Vazgeçilmez, onsuz ya da onlarsız olması zor! hatta imkansız! olandır. Bireysel ve toplumsal vazgeçilmezler arasında şu üç’lü başta gelir:
1.Meclis
2.Hukuk
3.Vatandaşlık
***
Meclis, Türk Milleti’nin temsil edildiği yerdir. Bu Meclis, halkın seçtiği vekillerden oluşur. Meclis, “Egemenlik Kayıtsız Şartsız Milletindir M.K.ATATÜRK” ilkesinin yaşatıldığı temsil işlevindedir.
Meclis, yasama, yürütme ve yargı bağımsızlığının adresidir. İlk Meclis’ten bugünkü Türkiye Büyük Millet Meclisi’ne (TBMM) kadar seçilen halk temsilcilerinden oluşur. Bu yapı ve işleviyle TBMM’sinin görev sorumlulukları memleket için yaşamsal önemdedir.
***
Hukuk, hayatın akışını düzenleyen kurallar bütünüdür. Kaynağı hak ve adalet ilkelerine dayanır. Hukuk kuralları insanların birbiriyle ilgili alış verişlerini, ilişkilerini, insan-mülk, insan-kamu işleyişini düzenler. Bireysel ve toplumsal fayda, huzur ve sosyal yaşam için her girişimde “hukuka uygunluk” temel alınmalıdır. Hukukun üstünlüğü her şeyden öndedir. Hukuk devleti olma da devletin en belirleyici dayanaklarındandır. Hukuk sistemi herkese lazım olandır. Modern toplumun en temel yapı taşı adalet ve nesnel kurallardan oluşan hukuk sistemidir.

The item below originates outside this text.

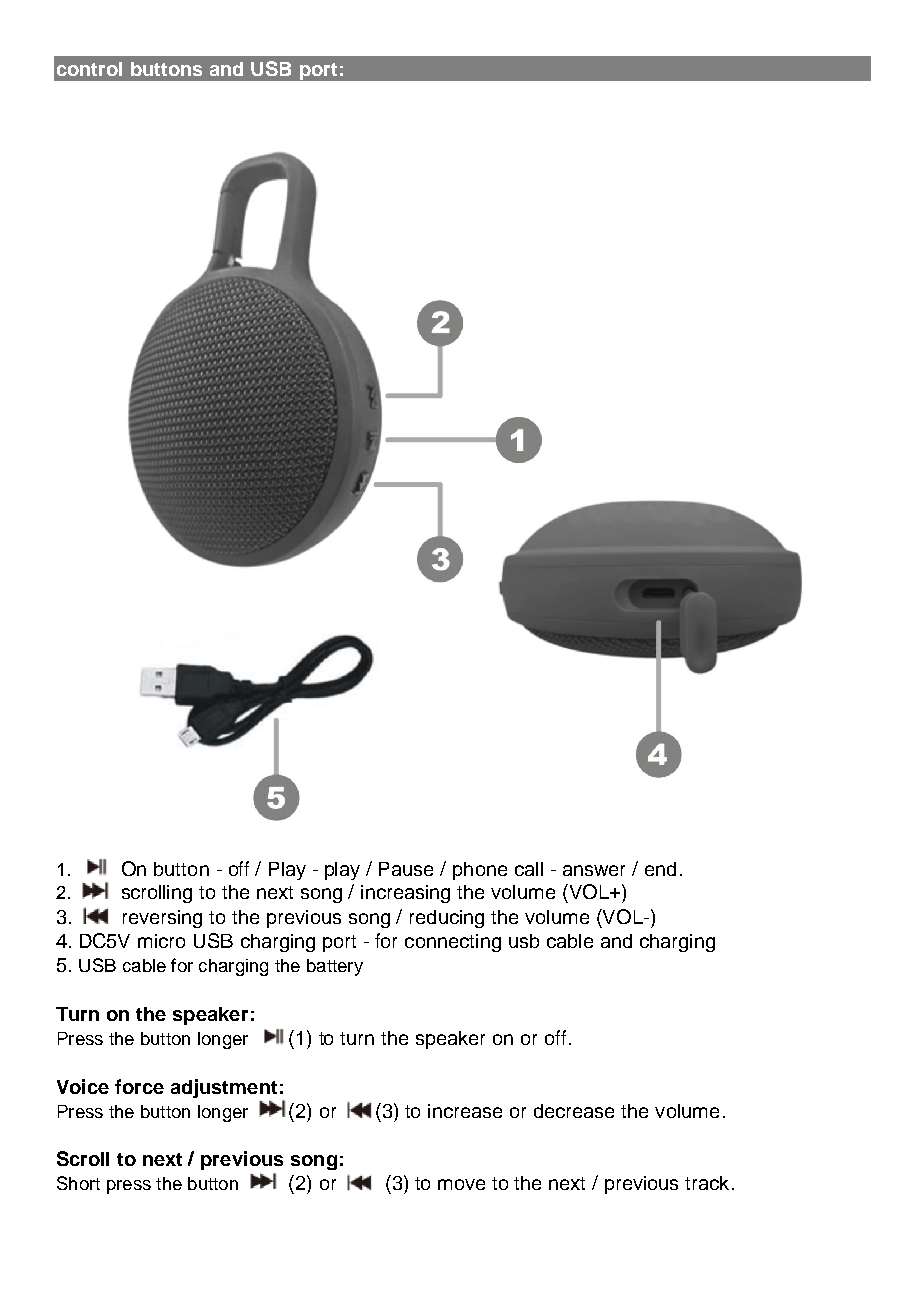 Image resolution: width=924 pixels, height=1308 pixels. What do you see at coordinates (406, 869) in the screenshot?
I see `Pause` at bounding box center [406, 869].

Hukuk kuralları, kişiye, gruba ve ayrıcalık taşı-mama-lıdır. Herkes için hukuk ve adalet sosyal devlet olmanın da temelidir.
***
Vatandaşlık ise yaşadığı toprak ve memleketine karşı hak, görev ve sorumluluklarının bilincinde olmadır. Öncelinde akıl, beden ve ruh sağlığında olmalıdır. eş deyişle akıl, beden ve ruh sağlığı yerinde olan herkes vatandaş olarak önce kendine sonra yaşadığı yere karşı sorumludur.
Vatandaşlık toplumsal yapıda birbirine empatili davranmadır. Vatandaşlık memleket olmazsa ben de olma diyebilmedir. Bu nedenle de vatandaşlıkta “vatan, toprak ve memleket” önceldedir.
***
Sonuçta, vazgeçilmez üç’lü olarak Meclis, hukuk ve vatandaşlık başta gelen özelliklere sahiptir. Bu üç’lü Her koşul ve durumda birbirini tamamlayan işlevdedir. Bu üç’lüden biri diğerine tercih edilemez ve biri diğerlerine göre daha hafife alınamaz. Alınırsa sosyal, hukuk ve millet temsili göz ardı edilir. Hem birey hem de kamu yararı es geçilir. Herkes kendi hakkını aramaya kalkar. Şiddet, terör, gasp artar. Menfaat çatışmaları yaşanır. Çünkü, Meclis, Hukuk ve Vatandaşlık adaletli, sosyal devlet ve toplum olmanın temel kilit yapı taşlarıdır.